| Abstract: | Circulation of the ocean reflects a long-term integration of the atmospheric circulation. Today the surface of the ocean is characterized by tropical-subtropical anticyclonic gyres and polar cyclonic gyres separated by frontal systems that are the origin of the ocean pycnocline. This surficial oceanic circulation system is driven by the winds. It is a clear reflection of the 3-cell per hemisphere atmospheric circulation system that exists but is characterized by high latitude variability in the form of Rossby waves separating the polar and intermediate cells. The surface circulation carries about 80% of the global ocean heat transport; the remainder is characterized by the thermohaline circulation system that today involves sinking of water at small high-latitude sources and broad slow upwelling throughout the tropics and equatorial regions.
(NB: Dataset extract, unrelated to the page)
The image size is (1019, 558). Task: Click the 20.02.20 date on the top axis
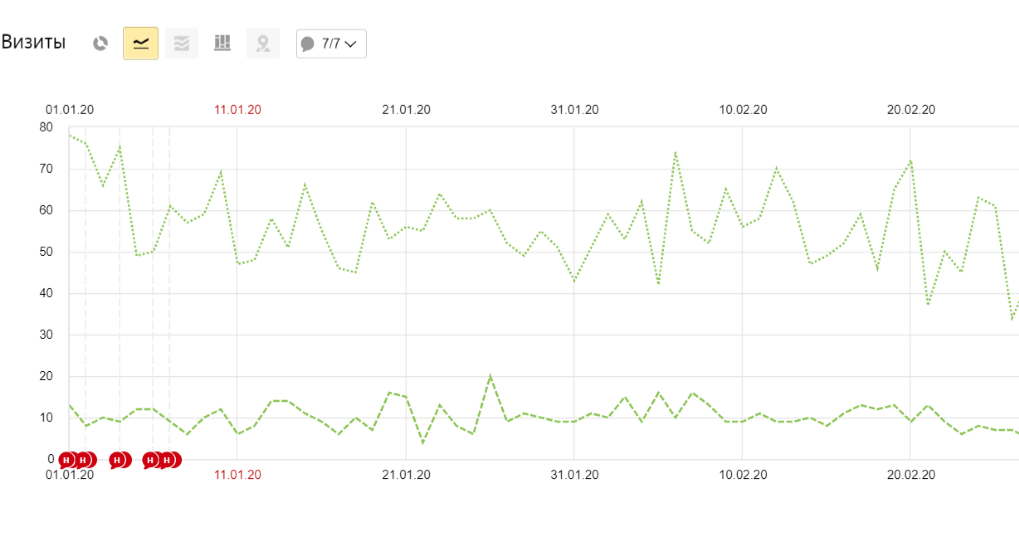(x=910, y=110)
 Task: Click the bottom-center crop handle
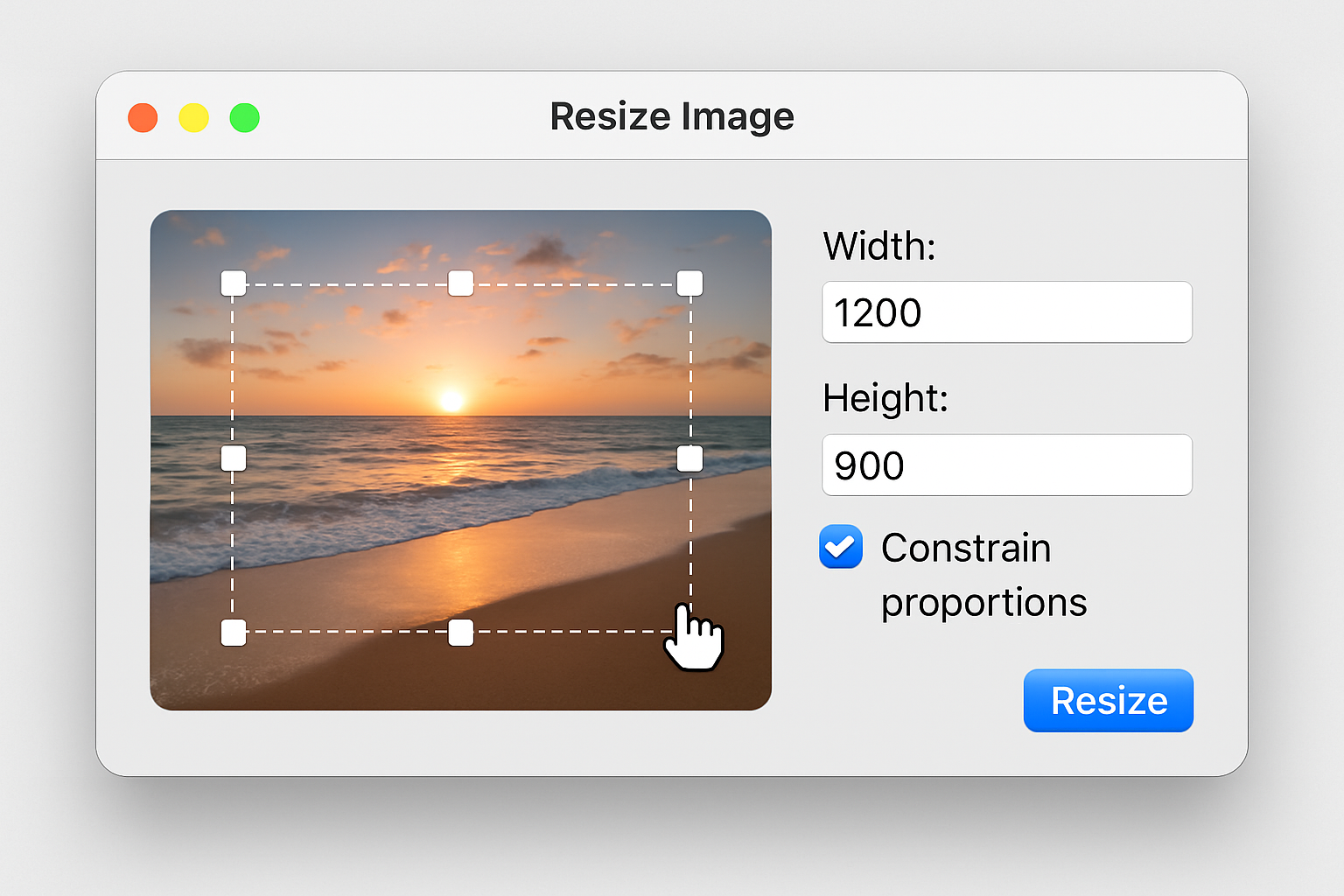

The geologic record of the Cretaceous and early Cenozoic ocean does not reflect this pattern of circulation. There is little evidence for oceanic frontal systems although fronts do exist in shallower, narrow meridional seaways.
Recent climate simulations for the Turonian suggest that atmospheric circulation in the Cretaceous may alternate seasonally between 3-cell and 2-cell systems. Today the stability of the 3-cell circulation is forced by ice in the high latitudes, which ensures polar high pressure systems throughout the year. The lack of polar ice in the Cretaceous and early Cenozoic results in an alternation between polar highs in the summer and lows in the winter. With such unstable atmospheric circulation, only the equatorial portions of the oceanic tropical-subtropical anticyclonic gyres would be well developed, with unstable boundaries characteristic of the polar regions. This would result in a less well developed oceanic pycnocline. Further, the lesser wind speeds of the Cretaceous, coupled with the more intense hydrologic cycle of a warmer Earth, might bring the wind-induced and evaporation/precipitation-induced ocean surface topography more nearly into balance, further destabilizing ocean circulation. With lesser pycnocline stability, and with warmer global temperatures, the ocean thermohaline circulation system might take on a larger role in global energy transport system. |